Descrição da tarefa:
Por favor, diga em quais dois períodos os satélites mediram as concentrações de dióxido de nitrogênio sobre a China, segundo o texto sobre poluição do ar.

Os satélites de monitoramento de poluição operados pela Nasa e pela Agência Espacial Europeia (ESA) também observaram reduções drásticas na poluição do ar sobre a China durante duas semanas em fevereiro, quando a quarentena estava em vigor em várias províncias. Os satélites mediram as concentrações de dióxido de nitrogênio, que é liberado por carros, usinas e instalações industriais, de 1º a 20 de janeiro e novamente de 10 a 25 de fevereiro. A diferença entre os dois períodos é notável.
Os cientistas da Nasa disseram que reduções de emissões semelhantes foram observadas em outros países durante crise econômicas, mas que a queda na poluição do ar na China durante o período de quarentena foi especialmente rápida. “É a primeira vez que vejo uma queda tão dramática em uma área tão ampla para um evento específico”, disse Fei Liu, pesquisador de qualidade do ar da agência americana, em um comunicado.
A China teve até o momento quase 81.000 casos de Covid-19 e 3.248 mortes. O país registrou no domingo o primeiro caso de transmissão local em três dias – consequência dos mais de quarenta casos importados do exterior.
Itália
As concentrações de dióxido de nitrogênio na atmosfera da Itália também caíram de forma acentuada, assim como na China. Novos dados do satélite Copernicus Sentinel-5p da ESA mostram que, entre 1 de janeiro e 11 de março, a redução foi especialmente visível no norte do país, que foi particularmente afetado pelo surto de Covid-19.
“O declínio nas emissões de dióxido de nitrogênio sobre o norte da Itália é particularmente evidente”, disse Claus Zehner, gerente de missão da ESA Copernicus Sentinel-5P, em comunicado.

(Entradas de dados armazenadas)
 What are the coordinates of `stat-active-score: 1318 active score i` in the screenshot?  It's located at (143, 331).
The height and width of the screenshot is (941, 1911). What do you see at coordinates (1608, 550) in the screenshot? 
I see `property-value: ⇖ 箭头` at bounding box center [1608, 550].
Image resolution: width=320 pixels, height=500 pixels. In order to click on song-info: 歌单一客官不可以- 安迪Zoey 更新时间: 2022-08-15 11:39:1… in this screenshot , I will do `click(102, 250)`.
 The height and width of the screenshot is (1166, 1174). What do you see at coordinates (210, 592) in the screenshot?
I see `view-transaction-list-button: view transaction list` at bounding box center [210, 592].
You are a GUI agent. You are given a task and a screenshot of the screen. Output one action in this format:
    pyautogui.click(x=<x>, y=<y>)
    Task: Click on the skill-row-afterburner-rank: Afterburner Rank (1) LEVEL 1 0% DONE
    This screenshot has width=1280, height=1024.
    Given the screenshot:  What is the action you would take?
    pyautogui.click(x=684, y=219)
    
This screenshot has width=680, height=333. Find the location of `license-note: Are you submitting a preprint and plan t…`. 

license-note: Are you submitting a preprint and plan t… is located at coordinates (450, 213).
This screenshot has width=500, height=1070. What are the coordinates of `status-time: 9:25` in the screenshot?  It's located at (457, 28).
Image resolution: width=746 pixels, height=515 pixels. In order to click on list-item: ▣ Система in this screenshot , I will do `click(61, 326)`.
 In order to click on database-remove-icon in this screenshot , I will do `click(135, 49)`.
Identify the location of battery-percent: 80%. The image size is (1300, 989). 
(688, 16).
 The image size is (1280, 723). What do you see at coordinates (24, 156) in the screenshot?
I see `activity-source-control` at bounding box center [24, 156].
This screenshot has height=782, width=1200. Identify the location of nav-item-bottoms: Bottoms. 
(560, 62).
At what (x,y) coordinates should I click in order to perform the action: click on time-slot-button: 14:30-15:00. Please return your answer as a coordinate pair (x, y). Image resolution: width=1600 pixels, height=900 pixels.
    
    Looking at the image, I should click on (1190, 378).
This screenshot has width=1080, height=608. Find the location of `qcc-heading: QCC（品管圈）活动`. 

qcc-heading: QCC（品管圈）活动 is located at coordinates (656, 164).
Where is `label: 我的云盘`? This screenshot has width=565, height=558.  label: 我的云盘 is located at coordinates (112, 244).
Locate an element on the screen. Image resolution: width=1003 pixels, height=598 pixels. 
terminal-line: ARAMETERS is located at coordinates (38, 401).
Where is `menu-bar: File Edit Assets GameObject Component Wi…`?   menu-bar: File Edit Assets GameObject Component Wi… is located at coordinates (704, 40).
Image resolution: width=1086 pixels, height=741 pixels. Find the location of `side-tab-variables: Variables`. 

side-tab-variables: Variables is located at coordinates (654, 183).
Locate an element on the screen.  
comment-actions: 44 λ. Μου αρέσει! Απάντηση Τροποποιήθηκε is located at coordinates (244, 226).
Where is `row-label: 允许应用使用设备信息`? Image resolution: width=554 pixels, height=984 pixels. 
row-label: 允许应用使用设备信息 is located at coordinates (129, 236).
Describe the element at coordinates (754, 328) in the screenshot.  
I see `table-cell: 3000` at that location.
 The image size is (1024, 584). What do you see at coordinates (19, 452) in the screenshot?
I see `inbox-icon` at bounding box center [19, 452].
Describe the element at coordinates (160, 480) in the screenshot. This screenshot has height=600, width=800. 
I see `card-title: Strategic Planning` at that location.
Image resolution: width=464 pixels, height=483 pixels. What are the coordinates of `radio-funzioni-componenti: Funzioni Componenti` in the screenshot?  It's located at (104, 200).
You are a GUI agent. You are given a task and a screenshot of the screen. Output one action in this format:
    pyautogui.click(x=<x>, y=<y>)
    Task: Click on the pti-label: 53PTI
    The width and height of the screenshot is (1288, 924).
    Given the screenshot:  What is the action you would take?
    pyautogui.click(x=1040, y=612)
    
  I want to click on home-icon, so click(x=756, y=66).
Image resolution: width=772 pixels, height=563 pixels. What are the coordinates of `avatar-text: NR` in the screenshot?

Resposta esperada:
De 1º a 20 de janeiro e de 10 a 25 de fevereiro.